Just 18 months ago, the drive towards land expropriation without compensation (EWC) seemed unstoppable.
Now, less so. At the 2017 party leadership conference, Cyril Ramaphosa and the moderate wing of the ANC had been blindsided on the issue by Jacob Zuma and the radical economic transformation (RET) zealots.
After an emotional debate, the Ramaphosa faction had forced upon it a poisoned chalice - a policy commitment to state seizure of agricultural land which, if implemented, would, on previous international history, beggar the nation.
Ramaphosa then appeared to have a change of heart. Instead of digging in his heels, he in a flash became an enthusiastic proponent of EWC, which he said would be executed “differently” from the chaotic land grabs that destroyed Zimbabwe.
This may have been a real change of heart.
Alternatively, it may just be a temporary stratagem to outflank the leftist wing of the ANC, as it tilts towards the EFF, only then slowly to rein it in as it becomes weaker and less influential.
After all, everyone knows that a runaway riderless horse can’t be stopped by simply standing in front of it. That’s to risk being smashed to pulp. The trick is to nip in from the side, seize the reins, incrementally try to slow the momentum, and feverishly to pray for assistance.
It’s no different in SA politics when trying to contain thundering EWC populism, once the wild-eyed radicals have the bit between the teeth.
Better to grab whatever tenuous control possible and rely on support arriving quickly enough to avoid lasting damage and tears.
A fortnight ago, former president Kgalema Motlanthe came out strongly against EWC. His intervention is important. This is a man respected by both factions of the ANC, an old unionist, a blooded former Umkhonto we Sizwe soldier, and the Marxist intellectual whom Zuma had wanted to head the ANC’s internal “school” of political education for cadres.

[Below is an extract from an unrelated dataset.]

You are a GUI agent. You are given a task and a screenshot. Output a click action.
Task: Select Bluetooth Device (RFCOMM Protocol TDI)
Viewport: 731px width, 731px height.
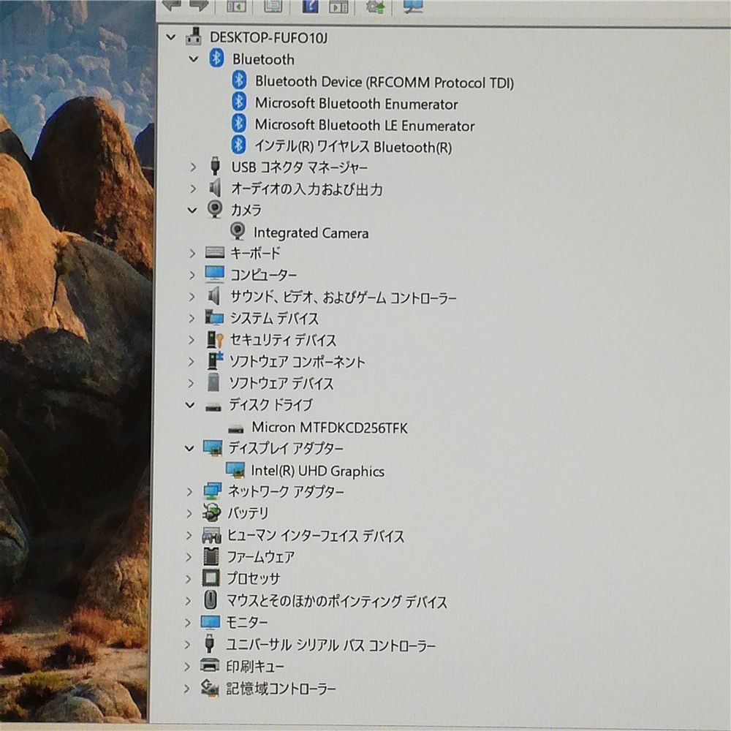click(384, 82)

His views matter, especially in the RET camp. Important are not only such internal currents, but pressure from outside. Despite the lure of the “take back the land” populists, opposition parties that oppose EWC performed credibly in the May general election.
The land-invasion favouring EFF did grow, but not as much as feared, perhaps indicating a growing political maturity in the electorate.
What is particularly important, and leaves the ANC incandescent with rage, is the lobbying of SA political groups overseas.
No doubt, it scours deeply the ANC psyche that the same arguments that it used to convince the West to pressure the apartheid regime - international conventions on human rights - are being successfully deployed against it.
And it’s beginning to work. In response to SA lobbyists, US President Donald Trump has made clear his feelings and at stake, just for starters, is SA’s preferential access to US markets.
And there is also the Netherlands, which was among the most active European supporters of the exiled ANC.
The Dutch this month passed, by 86-64, a motion condemning EWC as contrary to both the Universal Declaration of Human Rights and the African Charter of Human Rights.
This is the first such motion passed in a Western legislative assembly but unlikely to be the last.
Here is potentially a fertile political field for tilling by the likes of Solidarity and AfriForum, which have eschewed the racist rhetoric of the rabid right, to calmly but remorselessly hoist the ANC on its own petard, that of international law.